Even more data, even more computing power, even more complex neural networks: In Artificial Intelligence (AI), algorithm systems of unprecedented size are currently causing a stir - and concern.

You can answer more sophisticated questions, write lyrics, or even continue program code in a way that amazes even many professionals;

And this precisely because their knowledge is apparently not highly specialized, but covers a wide variety of areas at the same time.

Alexander Armbruster

Responsible editor for Wirtschaft Online.

  • Follow I follow

    The best known is hidden behind the abbreviation GPT 3, which stands for "Generative Pretrained Transformer 3".

    Researchers from the American AI company OpenAI, which is largely supported by Elon Musk and the IT group Microsoft, constructed the model and trained it with an unimaginable amount of data.

    GPT 3 has over 175 billion parameters, the number says something about how powerful the system is.

    When OpenAI first made GPT 3 public last year, it was the largest artificial neural network ever created to date.

    It has not held this record for too long, and there are now much larger systems.

    At the beginning of this year, Google presented its language model “Switch Transformer” with 1.6 trillion parameters.

    The current new record holders are not on the American west coast, but in China, whose leadership sees AI as a key technology not only for commercial success, but also for strategic-political strength - and mobilizes billions for it. The Beijing Academy of Artificial Intelligence (BAAI) recently presented its AI system WuDao 2.0, which, according to its own statements, is 1.75 trillion parameters ten times as large as GPT 3. The claim behind WuDao, which translates as "enlightenment", made BAAI Chairman of the Board of Directors Zhang Hongjiang, who is quoted as saying: "The way to general Artificial Intelligence lies in large models and large computers."

    As a result of the presentation of WuDao 2.0, researchers in Europe and America also took notice that in contrast to GPT 3, for example, it is a so-called multimodal system - one that was not only trained with text, but also with extensive image material and that accordingly should be able to perform a wide range of tasks.

    The American competitors OpenAI (with DALL-E and CLIP) and Google (with LaMDA and MUM) in turn have something to offer in this field themselves.

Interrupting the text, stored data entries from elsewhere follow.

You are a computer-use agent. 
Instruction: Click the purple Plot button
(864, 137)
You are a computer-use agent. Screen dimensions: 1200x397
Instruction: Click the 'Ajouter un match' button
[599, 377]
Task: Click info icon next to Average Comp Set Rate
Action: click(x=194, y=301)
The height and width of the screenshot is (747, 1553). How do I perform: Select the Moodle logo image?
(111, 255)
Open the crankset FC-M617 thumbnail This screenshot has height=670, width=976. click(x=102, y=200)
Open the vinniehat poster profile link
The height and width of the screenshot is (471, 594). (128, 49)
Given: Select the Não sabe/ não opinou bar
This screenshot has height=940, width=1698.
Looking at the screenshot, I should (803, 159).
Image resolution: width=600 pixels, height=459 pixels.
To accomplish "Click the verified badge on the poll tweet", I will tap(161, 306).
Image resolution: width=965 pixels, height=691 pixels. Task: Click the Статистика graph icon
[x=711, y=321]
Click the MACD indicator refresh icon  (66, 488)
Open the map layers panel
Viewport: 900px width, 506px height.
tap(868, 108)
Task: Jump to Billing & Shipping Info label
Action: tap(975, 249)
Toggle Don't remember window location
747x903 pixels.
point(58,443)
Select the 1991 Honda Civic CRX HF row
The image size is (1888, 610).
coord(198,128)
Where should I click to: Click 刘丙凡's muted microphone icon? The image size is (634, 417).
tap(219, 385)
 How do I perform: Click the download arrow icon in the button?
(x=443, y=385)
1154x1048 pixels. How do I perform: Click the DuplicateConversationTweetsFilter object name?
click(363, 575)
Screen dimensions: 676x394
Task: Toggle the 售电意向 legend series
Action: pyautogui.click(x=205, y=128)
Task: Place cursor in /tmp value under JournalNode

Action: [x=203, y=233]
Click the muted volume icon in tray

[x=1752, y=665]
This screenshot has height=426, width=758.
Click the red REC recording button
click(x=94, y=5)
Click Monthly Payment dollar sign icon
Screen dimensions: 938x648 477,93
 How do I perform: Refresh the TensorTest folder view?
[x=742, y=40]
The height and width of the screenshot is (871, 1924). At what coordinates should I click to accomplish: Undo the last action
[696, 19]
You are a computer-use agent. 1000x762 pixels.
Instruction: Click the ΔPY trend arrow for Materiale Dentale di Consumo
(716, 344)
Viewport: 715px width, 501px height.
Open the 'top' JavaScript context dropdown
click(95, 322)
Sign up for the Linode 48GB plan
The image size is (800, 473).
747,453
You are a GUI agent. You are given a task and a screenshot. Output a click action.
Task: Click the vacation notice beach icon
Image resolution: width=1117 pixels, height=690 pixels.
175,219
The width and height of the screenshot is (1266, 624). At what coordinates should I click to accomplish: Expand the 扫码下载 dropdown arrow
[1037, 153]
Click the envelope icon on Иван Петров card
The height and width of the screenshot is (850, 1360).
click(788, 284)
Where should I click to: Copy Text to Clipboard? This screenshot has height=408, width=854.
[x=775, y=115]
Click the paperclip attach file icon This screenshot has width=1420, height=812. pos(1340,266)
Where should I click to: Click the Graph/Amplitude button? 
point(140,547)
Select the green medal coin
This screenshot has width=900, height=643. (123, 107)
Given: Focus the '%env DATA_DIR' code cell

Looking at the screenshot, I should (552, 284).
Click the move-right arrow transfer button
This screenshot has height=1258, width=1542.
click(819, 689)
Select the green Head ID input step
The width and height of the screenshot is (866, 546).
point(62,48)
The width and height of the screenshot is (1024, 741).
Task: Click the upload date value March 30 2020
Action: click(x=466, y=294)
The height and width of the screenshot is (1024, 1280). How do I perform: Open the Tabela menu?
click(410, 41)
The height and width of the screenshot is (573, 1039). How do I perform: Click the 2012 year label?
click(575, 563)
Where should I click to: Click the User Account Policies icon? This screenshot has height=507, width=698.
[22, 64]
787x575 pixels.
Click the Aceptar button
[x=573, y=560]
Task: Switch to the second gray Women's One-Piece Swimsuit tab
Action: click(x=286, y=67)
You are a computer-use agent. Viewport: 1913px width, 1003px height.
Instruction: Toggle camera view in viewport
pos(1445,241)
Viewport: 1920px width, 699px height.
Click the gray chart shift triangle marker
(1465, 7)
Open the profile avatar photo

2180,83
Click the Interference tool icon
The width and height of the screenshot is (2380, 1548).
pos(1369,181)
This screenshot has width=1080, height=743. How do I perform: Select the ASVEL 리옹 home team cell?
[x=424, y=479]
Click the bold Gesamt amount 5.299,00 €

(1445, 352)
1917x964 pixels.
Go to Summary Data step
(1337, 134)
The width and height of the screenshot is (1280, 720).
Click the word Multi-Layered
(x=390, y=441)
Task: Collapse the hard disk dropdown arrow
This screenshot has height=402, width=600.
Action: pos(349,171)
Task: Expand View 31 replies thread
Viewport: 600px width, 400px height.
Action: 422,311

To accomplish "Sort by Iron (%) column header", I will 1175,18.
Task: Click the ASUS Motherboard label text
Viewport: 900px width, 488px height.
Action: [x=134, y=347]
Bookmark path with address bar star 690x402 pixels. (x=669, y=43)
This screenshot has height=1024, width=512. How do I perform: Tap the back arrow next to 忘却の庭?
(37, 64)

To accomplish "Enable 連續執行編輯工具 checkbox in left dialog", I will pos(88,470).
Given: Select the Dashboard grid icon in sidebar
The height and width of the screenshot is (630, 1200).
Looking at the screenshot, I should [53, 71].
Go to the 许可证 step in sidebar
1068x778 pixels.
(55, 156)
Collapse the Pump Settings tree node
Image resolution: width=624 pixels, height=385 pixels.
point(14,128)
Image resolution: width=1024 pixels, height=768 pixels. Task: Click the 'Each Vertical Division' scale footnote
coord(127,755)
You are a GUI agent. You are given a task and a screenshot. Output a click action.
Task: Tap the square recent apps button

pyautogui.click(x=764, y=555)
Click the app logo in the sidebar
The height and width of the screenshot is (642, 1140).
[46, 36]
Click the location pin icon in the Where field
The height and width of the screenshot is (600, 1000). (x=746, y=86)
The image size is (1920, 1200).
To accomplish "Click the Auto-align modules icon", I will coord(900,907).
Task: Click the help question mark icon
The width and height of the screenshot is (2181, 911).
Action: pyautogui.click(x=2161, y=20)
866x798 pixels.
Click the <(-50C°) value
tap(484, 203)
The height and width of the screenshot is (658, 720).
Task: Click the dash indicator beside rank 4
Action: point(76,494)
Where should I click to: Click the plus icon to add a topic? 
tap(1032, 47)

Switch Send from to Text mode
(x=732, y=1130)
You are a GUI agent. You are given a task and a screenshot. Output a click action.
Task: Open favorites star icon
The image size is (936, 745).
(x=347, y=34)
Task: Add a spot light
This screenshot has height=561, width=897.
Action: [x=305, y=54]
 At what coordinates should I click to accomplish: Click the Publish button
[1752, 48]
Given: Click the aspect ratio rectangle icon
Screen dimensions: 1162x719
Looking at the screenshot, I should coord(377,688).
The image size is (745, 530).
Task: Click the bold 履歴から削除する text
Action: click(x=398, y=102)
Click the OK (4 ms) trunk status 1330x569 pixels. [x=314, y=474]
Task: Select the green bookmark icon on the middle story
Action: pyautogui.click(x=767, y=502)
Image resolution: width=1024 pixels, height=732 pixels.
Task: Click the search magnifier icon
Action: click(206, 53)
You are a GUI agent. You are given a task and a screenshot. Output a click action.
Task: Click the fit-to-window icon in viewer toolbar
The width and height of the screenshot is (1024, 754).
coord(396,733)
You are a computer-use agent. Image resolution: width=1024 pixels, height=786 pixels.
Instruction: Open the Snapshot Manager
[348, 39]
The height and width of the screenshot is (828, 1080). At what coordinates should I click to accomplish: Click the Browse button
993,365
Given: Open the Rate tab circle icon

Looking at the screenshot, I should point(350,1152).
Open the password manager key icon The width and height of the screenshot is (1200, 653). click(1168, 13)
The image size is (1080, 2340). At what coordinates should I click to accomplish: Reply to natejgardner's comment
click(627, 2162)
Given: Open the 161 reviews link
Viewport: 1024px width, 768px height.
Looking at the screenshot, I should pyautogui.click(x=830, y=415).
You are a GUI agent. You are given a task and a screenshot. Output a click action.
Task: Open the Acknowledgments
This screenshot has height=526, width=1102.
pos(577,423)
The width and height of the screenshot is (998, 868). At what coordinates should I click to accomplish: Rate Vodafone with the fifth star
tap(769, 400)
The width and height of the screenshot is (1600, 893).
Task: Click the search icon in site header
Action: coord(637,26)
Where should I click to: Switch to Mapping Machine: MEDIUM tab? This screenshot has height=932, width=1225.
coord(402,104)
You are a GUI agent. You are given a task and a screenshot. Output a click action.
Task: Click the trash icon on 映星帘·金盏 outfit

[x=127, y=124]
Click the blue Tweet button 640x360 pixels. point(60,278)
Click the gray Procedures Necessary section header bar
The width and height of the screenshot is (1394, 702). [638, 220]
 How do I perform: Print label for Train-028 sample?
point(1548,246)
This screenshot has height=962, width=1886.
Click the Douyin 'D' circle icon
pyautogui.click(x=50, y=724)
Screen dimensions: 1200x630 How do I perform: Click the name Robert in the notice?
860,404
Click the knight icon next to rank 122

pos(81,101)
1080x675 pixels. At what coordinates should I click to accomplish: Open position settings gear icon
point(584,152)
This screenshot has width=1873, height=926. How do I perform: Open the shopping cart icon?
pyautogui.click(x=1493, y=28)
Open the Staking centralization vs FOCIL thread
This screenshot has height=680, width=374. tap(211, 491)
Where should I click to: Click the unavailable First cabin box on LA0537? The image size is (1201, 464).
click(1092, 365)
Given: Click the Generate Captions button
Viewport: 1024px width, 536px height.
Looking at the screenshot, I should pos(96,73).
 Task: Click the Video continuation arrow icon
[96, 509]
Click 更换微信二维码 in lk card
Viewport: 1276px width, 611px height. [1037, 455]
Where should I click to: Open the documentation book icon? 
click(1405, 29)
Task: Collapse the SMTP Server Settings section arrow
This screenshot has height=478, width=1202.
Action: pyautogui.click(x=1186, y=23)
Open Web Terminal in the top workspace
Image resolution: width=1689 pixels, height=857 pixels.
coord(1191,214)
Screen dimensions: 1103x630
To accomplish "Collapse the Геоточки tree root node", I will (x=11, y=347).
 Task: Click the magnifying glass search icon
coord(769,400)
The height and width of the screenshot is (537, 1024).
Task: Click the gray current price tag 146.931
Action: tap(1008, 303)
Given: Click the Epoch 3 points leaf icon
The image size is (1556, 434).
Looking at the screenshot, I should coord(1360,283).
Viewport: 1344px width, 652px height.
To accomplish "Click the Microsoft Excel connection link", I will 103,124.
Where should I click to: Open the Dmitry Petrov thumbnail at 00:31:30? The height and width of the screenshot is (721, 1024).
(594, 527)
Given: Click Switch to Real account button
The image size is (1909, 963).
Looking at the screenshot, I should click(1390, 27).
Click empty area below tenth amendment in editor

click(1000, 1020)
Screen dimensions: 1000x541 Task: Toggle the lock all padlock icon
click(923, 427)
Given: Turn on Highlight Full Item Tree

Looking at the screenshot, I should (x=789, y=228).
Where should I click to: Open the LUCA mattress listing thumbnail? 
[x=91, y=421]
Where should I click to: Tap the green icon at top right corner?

    Special supercomputers

    Researchers in Europe are alarmed by this series of new giant models for a number of reasons, although there are quite a few initiatives in this area as well. On the one hand, understanding and dealing with language has been a central AI discipline with far-reaching effects for decades. The quality of search engines, social networks, chatbots, translations or recommendation algorithms in general already depends on it today - and much more in the future, regardless of whether it is written or spoken text.

    On the other hand, the AI ​​systems mentioned not only require enormous amounts of well-curated language data, but also enormous computing resources. “The hardware requirements are such that standard GPU data centers are not suitable. These special technical requirements must already be taken into account when planning the data centers, ”says a position paper recently published by the KI Bundesverband together with leading academics and company representatives under the project title LEAM. LEAM stands for "Large European AI Models". They warn: “Because of the effort required, especially in terms of computing capacity, these models can only be implemented by companies with strong finances and resources. In the medium term, this will lead tothat central AI functionalities are provided by a few market participants and that these are used by users by calling up programming interfaces in the cloud. "

    And they are not alone. "There is an acute danger that AI developments and applications will become dependent on American models, and the effects on European technology sovereignty, but also on the economy, can hardly be underestimated," says Holger Hoos, AI professor at the Leiden University and co-founder of the European research network CLAIRE. Analogous to the physics research center of the same name, he advocates a “CERN for KI” in which researchers should be able to fall back on the necessary computing and data infrastructure to develop such models themselves in Europe.

    Wolfgang Wahlster, the former head of the German Research Center for Artificial Intelligence (DFKI), assesses the danger a little less dramatically, but also calls for more to be done. “A large multilingual language data collection is important for Europe. The preparation, curation and validation of such language data is, however, a time-consuming work that certainly requires a three-digit million amount for all European official languages.

    Yann LeCun, on the other hand, Facebook's chief AI scientist and professor at New York University, points out that France, for example, has long since responded. The state has set up the powerful “Jean Zay” supercomputer, which is specially designed for machine learning, and has launched a project together with the AI ​​company Hugging Face to develop a GPT 3-like model for French. Like Wahlster, LeCun, who is one of the pioneers of deep learning internationally, also advises not to overestimate the new giant models. He thinks they are impressive, but at the same time very far from real general intelligence. “It's not a good dialogue system, not a good question-answer system, not a good medical diagnostic system,” he says of GPT 3. To be continued.